SET EXERCISE: Please extract the full CIFS reconnection-delay patch thread below word for word, reproducing every line and quoting mark as it appears.

PASSAGE SHOWN:
+===+

[PATCH] CIFS: Decrease reconnection delay when switching nics

Thu Feb 28 10:31:54 MST 2013

On 02/28/2013 10:47 AM, Jeff Layton wrote:
> On Thu, 28 Feb 2013 10:04:36 -0600
> Steve French <smfrench at gmail.com> wrote:
> 
>> On Thu, Feb 28, 2013 at 9:26 AM, Jeff Layton <jlayton at samba.org> wrote:
>>> On Wed, 27 Feb 2013 16:24:07 -0600
>>> Dave Chiluk <dave.chiluk at canonical.com> wrote:
>>>
>>>> On 02/27/2013 10:34 AM, Jeff Layton wrote:
>>>>> On Wed, 27 Feb 2013 12:06:14 +0100
>>>>> "Stefan (metze) Metzmacher" <metze at samba.org> wrote:
>>>>>
>>>>>> Hi Dave,
>>>>>>
>>>>>>> When messages are currently in queue awaiting a response, decrease amount of
>>>>>>> time before attempting cifs_reconnect to SMB_MAX_RTT = 10 seconds. The current
>>>>>>> wait time before attempting to reconnect is currently 2*SMB_ECHO_INTERVAL(120
>>>>>>> seconds) since the last response was recieved.  This does not take into account
>>>>>>> the fact that messages waiting for a response should be serviced within a
>>>>>>> reasonable round trip time.
>>>>>>
>>>>>> Wouldn't that mean that the client will disconnect a good connection,
>>>>>> if the server doesn't response within 10 seconds?
>>>>>> Reads and Writes can take longer than 10 seconds...
>>>>>>
>>>>>
>>>>> Where does this magic value of 10s come from? Note that a slow server
>>>>> can take *minutes* to respond to writes that are long past the EOF.
>>>> It comes from the desire to decrease the reconnection delay to something
>>>> better than a random number between 60 and 120 seconds.  I am not
>>>> committed to this number, and it is open for discussion.  Additionally
>>>> if you look closely at the logic it's not 10 seconds per request, but
>>>> actually when requests have been in flight for more than 10 seconds make
>>>> sure we've heard from the server in the last 10 seconds.

+===+

COLLECTED MATERIAL:

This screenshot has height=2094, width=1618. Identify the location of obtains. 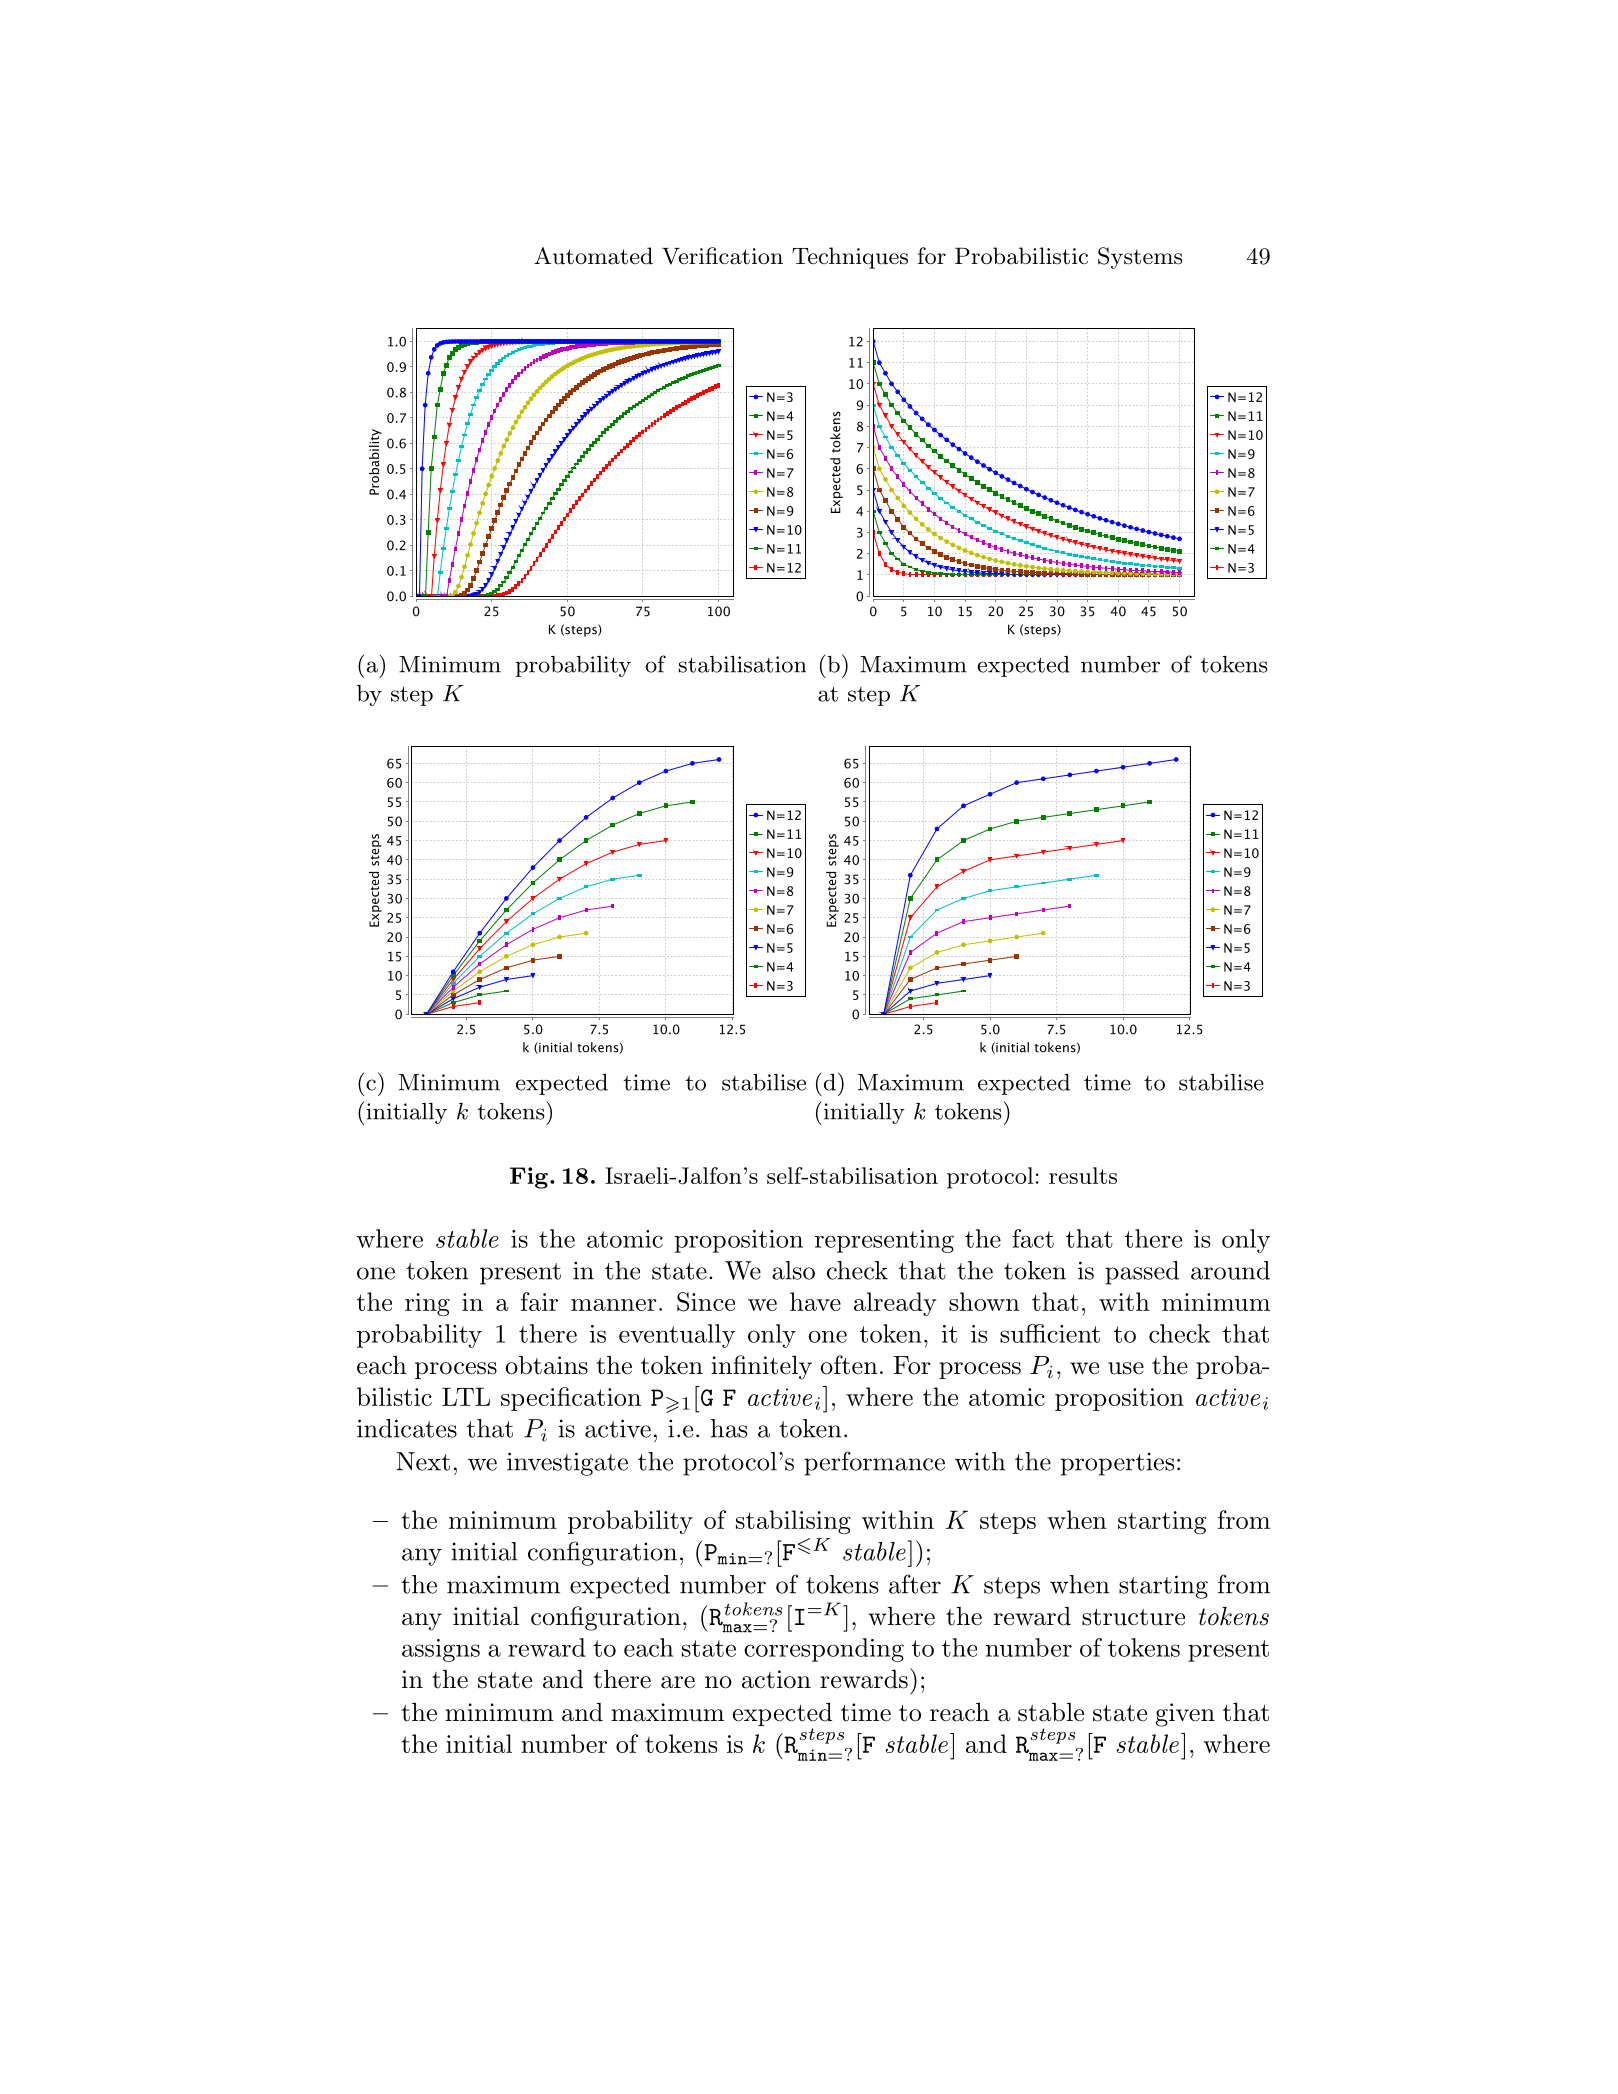
(546, 1365).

+===+

ANSWER BELOW:
[PATCH] CIFS: Decrease reconnection delay when switching nics

Thu Feb 28 10:31:54 MST 2013

On 02/28/2013 10:47 AM, Jeff Layton wrote:
> On Thu, 28 Feb 2013 10:04:36 -0600
> Steve French <smfrench at gmail.com> wrote:
> 
>> On Thu, Feb 28, 2013 at 9:26 AM, Jeff Layton <jlayton at samba.org> wrote:
>>> On Wed, 27 Feb 2013 16:24:07 -0600
>>> Dave Chiluk <dave.chiluk at canonical.com> wrote:
>>>
>>>> On 02/27/2013 10:34 AM, Jeff Layton wrote:
>>>>> On Wed, 27 Feb 2013 12:06:14 +0100
>>>>> "Stefan (metze) Metzmacher" <metze at samba.org> wrote:
>>>>>
>>>>>> Hi Dave,
>>>>>>
>>>>>>> When messages are currently in queue awaiting a response, decrease amount of
>>>>>>> time before attempting cifs_reconnect to SMB_MAX_RTT = 10 seconds. The current
>>>>>>> wait time before attempting to reconnect is currently 2*SMB_ECHO_INTERVAL(120
>>>>>>> seconds) since the last response was recieved.  This does not take into account
>>>>>>> the fact that messages waiting for a response should be serviced within a
>>>>>>> reasonable round trip time.
>>>>>>
>>>>>> Wouldn't that mean that the client will disconnect a good connection,
>>>>>> if the server doesn't response within 10 seconds?
>>>>>> Reads and Writes can take longer than 10 seconds...
>>>>>>
>>>>>
>>>>> Where does this magic value of 10s come from? Note that a slow server
>>>>> can take *minutes* to respond to writes that are long past the EOF.
>>>> It comes from the desire to decrease the reconnection delay to something
>>>> better than a random number between 60 and 120 seconds.  I am not
>>>> committed to this number, and it is open for discussion.  Additionally
>>>> if you look closely at the logic it's not 10 seconds per request, but
>>>> actually when requests have been in flight for more than 10 seconds make
>>>> sure we've heard from the server in the last 10 seconds.